Named the #1 Bestselling Non-Fiction Title by the Calgary Herald
To camp means to occupy a place and/or time provisionally or under special circumstances. To camp can also mean to queer. And for many children and young adults, summer camp is a formative experience mixed with homosocial structure and homoerotic longing. In Queer as Camp, editors Kenneth B. Kidd and Derritt Mason curate a collection of essays and critical memoirs exploring the intersections of “queer” and “camp,” focusing especially on camp as an alternative and potentially nonnormative place and/or time.
Exploring questions of identity, desire, and social formation, Queer as Camp delves into the diverse and queer-enabling dimensions of particular camp/sites, from traditional iterations of camp to camp-like ventures, literary and filmic texts about camp across a range of genres (fantasy, horror, realistic fiction, graphic novels), as well as the notorious appropriation of Indigenous life and the consequences of “playing Indian.”
These accessible, engaging essays examine, variously, camp as a queer place and/or the experiences of queers at camp, including Vermont’s Indian Brook, a single-sex girls’ camp that has struggled with the inclusion of nonbinary and transgender campers and staff; the role of Jewish summer camp as a complicated site of sexuality, social bonding, and citizen-making as well as a potentially if not routinely queer-affirming place. They also attend to cinematic and literary representations of camp, such as the Eisner award-winning comic series Lumberjanes, which revitalizes and revises the century-old Girl Scout story; Disney’s Paul Bunyan, a short film that plays up male homosociality and cross-species bonding while inviting queer identification in the process; Sleepaway Camp, a horror film that exposes and deconstructs anxieties about the gendered body; and Wes Anderson’s critically acclaimed Moonrise Kingdom, which evokes dreams of escape, transformation, and other ways of being in the world.
Highly interdisciplinary in scope, Queer as Camp reflects on camp and Camp with candor, insight, and often humor.
Contributors: Kyle Eveleth, D. Gilson, Charlie Hailey, Ana M. Jimenez-Moreno, Kathryn R. Kent, Mark Lipton, Kerry Mallan, Chris McGee, Roderick McGillis, Tammy Mielke, Alexis Mitchell, Flavia Musinsky, Daniel Mallory Ortberg, Annebella Pollen, Andrew J. Trevarrow, Paul Venzo, Joshua Whitehead

About the authors

Kenneth B. Kidd is professor of English at University of Florida. He is author of three books, most recently Theory for Beginners: Children's Literature as Critical Thought, and coeditor of four essay collections, most recently (with Derritt Mason) Queer as Camp: Essays on Summer, Style, and Sexuality. With Elizabeth Marshall, he coedits Routledge's Children's Literature and Culture series.

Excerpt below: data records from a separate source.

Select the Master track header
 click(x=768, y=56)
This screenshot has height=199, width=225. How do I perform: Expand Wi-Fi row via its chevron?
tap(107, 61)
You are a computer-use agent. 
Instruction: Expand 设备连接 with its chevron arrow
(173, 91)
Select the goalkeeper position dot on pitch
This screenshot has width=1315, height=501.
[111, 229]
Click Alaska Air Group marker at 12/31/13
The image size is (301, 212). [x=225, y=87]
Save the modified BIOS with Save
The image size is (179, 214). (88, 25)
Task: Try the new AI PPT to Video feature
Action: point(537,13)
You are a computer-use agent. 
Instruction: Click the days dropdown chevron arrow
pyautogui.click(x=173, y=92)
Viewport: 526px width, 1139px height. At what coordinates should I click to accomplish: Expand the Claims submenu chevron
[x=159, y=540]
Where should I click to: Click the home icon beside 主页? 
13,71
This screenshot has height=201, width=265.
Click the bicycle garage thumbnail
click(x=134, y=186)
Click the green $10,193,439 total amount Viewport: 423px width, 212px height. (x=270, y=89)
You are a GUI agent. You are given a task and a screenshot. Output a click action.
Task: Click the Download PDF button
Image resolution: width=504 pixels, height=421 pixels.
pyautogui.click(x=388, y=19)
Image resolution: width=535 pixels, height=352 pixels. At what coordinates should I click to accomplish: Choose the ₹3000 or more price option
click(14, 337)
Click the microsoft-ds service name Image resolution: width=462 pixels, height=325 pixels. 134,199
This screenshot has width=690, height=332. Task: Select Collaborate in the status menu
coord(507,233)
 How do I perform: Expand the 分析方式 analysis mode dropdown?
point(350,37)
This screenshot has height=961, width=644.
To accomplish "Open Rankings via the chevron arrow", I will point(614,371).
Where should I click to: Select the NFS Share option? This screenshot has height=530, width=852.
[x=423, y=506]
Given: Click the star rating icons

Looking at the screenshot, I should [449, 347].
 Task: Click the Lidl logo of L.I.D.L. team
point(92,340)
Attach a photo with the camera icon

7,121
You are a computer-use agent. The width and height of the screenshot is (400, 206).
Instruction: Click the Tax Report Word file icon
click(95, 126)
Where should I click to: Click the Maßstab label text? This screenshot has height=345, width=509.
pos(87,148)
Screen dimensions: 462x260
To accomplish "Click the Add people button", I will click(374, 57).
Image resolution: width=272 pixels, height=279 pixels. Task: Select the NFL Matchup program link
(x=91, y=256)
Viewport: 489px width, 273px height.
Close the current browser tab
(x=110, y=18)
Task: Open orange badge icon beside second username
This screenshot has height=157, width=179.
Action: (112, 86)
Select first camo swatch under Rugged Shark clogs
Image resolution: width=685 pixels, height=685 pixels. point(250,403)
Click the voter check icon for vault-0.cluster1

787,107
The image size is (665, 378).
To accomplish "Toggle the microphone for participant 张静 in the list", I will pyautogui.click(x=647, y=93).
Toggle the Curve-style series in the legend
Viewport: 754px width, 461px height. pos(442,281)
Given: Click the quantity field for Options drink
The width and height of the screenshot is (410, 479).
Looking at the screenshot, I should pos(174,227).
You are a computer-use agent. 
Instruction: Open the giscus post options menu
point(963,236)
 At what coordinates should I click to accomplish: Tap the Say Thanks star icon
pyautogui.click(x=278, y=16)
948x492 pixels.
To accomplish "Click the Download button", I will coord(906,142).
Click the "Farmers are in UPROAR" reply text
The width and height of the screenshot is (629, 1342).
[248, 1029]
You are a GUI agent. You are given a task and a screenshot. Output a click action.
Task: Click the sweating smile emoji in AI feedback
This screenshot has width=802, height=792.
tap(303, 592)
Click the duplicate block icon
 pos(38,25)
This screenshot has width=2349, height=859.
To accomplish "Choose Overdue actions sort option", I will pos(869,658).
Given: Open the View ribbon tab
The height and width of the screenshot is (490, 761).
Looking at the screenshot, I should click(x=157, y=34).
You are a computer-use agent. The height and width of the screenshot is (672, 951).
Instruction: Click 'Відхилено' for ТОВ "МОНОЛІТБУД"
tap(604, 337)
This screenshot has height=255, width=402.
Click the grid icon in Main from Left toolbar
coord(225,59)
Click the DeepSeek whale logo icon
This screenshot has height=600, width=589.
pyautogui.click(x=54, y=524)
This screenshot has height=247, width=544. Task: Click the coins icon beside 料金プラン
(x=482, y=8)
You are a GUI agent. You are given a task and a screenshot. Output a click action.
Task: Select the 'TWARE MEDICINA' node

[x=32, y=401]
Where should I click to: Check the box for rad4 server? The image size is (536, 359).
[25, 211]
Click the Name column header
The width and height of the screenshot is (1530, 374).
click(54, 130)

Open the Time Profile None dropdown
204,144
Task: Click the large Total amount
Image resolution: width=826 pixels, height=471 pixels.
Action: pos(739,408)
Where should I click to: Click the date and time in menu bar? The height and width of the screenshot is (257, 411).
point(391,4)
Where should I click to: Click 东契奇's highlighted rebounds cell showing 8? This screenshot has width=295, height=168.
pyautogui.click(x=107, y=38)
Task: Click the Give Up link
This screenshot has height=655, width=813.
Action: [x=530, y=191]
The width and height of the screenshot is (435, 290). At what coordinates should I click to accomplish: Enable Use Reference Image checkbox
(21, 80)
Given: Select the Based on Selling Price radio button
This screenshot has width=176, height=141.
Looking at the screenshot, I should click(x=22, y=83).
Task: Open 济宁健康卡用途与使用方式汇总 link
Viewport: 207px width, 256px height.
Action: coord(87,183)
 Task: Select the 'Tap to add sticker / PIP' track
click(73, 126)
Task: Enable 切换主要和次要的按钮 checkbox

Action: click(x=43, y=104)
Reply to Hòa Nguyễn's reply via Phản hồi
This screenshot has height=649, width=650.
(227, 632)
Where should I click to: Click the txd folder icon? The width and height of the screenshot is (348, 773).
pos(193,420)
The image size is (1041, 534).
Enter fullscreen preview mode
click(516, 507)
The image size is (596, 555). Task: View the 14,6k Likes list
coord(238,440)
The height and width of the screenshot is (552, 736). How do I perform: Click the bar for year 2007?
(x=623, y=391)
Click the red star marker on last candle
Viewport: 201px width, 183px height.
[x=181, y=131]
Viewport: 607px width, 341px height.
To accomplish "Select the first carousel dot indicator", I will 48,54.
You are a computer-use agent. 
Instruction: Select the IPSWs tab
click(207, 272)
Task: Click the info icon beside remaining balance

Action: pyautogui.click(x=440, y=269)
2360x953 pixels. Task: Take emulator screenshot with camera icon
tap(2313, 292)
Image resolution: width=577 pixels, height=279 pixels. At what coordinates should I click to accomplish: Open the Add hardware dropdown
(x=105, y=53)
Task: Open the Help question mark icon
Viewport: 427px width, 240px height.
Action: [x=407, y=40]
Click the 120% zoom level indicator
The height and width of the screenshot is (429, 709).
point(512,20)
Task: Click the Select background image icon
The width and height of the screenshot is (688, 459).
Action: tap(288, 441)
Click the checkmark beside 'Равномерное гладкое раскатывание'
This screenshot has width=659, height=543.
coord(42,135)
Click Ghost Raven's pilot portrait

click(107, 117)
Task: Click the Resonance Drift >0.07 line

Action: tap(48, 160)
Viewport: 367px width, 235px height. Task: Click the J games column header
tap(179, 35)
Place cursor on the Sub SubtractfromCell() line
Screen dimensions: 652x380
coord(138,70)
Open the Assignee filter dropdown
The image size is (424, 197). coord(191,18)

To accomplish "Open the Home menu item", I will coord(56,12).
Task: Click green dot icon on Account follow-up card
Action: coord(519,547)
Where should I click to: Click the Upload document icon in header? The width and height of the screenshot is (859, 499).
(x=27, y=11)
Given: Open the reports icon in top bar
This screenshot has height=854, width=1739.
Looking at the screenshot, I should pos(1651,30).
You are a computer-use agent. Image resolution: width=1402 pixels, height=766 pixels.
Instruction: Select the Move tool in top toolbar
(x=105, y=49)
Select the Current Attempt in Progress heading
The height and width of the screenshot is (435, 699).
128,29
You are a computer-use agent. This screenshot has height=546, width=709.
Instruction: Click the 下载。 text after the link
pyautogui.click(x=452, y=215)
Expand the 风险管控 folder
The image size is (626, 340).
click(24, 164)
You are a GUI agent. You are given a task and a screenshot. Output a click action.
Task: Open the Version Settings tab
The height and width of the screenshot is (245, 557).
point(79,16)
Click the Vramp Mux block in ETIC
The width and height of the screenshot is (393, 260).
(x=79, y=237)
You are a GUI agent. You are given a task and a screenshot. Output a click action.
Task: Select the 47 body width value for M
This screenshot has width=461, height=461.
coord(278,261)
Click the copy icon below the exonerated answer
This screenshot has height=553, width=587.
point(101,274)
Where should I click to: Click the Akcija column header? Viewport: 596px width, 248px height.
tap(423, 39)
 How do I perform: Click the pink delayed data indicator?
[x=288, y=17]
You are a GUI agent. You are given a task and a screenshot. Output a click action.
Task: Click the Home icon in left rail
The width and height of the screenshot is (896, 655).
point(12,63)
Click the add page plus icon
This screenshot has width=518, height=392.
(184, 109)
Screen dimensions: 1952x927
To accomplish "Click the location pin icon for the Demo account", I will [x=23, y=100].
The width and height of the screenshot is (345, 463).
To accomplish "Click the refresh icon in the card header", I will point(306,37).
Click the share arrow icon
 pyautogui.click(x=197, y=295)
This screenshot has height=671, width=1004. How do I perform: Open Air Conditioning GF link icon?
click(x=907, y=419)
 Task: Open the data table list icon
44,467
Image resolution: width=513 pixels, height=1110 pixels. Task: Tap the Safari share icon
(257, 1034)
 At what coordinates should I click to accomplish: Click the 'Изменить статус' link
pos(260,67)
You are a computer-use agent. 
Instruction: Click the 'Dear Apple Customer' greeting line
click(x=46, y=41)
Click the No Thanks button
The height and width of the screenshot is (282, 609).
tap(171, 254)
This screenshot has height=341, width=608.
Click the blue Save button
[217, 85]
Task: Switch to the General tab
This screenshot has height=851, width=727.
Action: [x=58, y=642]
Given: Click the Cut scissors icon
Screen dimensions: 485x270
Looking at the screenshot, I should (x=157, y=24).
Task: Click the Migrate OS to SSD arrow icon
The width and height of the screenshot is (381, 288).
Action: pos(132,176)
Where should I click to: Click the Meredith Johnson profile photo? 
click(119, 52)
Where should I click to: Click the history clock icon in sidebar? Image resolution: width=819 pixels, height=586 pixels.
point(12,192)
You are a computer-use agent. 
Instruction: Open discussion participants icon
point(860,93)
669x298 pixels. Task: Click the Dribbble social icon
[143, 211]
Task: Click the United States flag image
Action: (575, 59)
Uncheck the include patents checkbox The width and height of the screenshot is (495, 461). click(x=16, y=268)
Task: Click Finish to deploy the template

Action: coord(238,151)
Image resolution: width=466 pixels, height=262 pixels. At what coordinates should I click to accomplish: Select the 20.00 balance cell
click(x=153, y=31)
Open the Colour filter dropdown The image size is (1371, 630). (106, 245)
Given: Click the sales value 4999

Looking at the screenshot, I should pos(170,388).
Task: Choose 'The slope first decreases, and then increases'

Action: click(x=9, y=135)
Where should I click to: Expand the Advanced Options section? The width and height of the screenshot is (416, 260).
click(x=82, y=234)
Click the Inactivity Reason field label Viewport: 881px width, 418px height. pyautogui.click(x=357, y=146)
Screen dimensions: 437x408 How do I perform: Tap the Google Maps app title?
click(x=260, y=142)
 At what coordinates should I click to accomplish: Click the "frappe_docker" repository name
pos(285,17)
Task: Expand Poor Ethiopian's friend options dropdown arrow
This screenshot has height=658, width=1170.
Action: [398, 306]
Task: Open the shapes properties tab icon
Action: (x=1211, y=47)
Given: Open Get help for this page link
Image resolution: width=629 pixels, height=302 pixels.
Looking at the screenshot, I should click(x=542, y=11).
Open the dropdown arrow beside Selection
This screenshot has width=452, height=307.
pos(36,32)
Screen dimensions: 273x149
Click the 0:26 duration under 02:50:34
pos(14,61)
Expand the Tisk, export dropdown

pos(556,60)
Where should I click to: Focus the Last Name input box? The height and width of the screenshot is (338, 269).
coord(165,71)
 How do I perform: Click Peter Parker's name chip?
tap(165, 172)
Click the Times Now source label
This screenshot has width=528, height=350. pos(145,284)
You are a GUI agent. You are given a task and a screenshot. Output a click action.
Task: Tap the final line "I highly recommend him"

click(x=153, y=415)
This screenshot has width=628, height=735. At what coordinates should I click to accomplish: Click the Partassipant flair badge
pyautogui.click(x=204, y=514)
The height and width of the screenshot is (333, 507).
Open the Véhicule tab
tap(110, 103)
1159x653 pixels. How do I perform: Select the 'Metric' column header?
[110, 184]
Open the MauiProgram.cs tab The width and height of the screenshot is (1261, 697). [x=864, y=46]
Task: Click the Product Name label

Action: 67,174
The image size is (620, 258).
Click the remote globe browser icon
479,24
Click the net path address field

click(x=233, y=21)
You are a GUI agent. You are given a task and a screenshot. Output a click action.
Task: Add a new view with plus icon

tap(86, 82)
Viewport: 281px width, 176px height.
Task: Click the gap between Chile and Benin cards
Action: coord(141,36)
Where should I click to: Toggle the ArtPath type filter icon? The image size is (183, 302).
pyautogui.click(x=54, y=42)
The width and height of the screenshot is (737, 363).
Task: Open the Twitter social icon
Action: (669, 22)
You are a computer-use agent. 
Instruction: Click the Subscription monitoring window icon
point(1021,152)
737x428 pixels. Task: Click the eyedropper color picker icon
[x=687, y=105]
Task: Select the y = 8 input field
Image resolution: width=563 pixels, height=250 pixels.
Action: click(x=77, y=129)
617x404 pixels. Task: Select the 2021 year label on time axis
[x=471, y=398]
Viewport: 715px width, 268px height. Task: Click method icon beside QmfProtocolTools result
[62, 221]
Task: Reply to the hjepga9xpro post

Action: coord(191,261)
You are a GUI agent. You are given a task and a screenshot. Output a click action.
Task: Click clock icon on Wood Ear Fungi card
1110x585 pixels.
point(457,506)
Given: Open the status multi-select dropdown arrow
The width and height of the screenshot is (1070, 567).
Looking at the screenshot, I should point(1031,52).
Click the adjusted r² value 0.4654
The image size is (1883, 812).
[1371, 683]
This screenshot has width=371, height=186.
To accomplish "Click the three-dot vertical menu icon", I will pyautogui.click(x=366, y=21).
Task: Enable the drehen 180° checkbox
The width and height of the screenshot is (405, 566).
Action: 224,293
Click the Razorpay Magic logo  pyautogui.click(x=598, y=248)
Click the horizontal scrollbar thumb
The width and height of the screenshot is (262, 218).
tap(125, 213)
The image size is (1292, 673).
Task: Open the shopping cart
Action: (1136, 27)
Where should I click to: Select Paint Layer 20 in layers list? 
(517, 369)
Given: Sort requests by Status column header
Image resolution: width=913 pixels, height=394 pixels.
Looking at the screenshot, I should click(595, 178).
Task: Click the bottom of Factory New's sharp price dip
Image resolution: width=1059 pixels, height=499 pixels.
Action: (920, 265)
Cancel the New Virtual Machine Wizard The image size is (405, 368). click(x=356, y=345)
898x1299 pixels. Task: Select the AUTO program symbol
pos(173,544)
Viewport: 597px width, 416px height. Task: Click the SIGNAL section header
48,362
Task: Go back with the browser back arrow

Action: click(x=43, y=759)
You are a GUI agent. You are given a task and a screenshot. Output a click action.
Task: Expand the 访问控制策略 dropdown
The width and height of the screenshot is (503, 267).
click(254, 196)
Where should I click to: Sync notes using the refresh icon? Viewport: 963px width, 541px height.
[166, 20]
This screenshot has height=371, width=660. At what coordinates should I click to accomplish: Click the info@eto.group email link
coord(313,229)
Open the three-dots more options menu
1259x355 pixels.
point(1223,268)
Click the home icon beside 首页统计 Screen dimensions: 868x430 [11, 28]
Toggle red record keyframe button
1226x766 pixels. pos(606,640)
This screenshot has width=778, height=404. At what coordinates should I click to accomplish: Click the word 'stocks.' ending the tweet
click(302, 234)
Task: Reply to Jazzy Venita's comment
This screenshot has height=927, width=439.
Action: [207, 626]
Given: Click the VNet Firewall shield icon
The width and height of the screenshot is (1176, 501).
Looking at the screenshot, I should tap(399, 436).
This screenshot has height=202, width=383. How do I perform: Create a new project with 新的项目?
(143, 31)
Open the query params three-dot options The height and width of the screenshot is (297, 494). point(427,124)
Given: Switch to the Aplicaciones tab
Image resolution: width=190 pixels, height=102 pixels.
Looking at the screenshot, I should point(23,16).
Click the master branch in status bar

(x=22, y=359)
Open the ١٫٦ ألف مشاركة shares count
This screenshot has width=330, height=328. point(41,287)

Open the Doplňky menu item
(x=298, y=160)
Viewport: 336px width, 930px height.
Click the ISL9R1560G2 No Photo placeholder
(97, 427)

Kenneth B. Kidd's profile page

Derritt Mason is associate professor of English at the University of Calgary. They are author of Queer Anxieties of Young Adult Literature and Culture and coeditor of Queer as Camp: Essays on Summer, Style, and Sexuality.

Derritt Mason's profile page

Kyle Eveleth is a Ronald E. McNair Postbaccalaureate Fellow and doctoral candidate at the University of Kentucky, where he specializes in twentieth- and twenty-first-century American literature, children’s/young adult literature, and visual narrative. He has published on comics and narrative in Critical Insights: The American Comic Book, Critical Insights: Neil Gaiman, disClosure: A Journal of Social Theory, and The South Central Review. With Joseph Michael Sommers he is co- editor of The Artistry of Neil Gaiman: Finding Light in the Shadows.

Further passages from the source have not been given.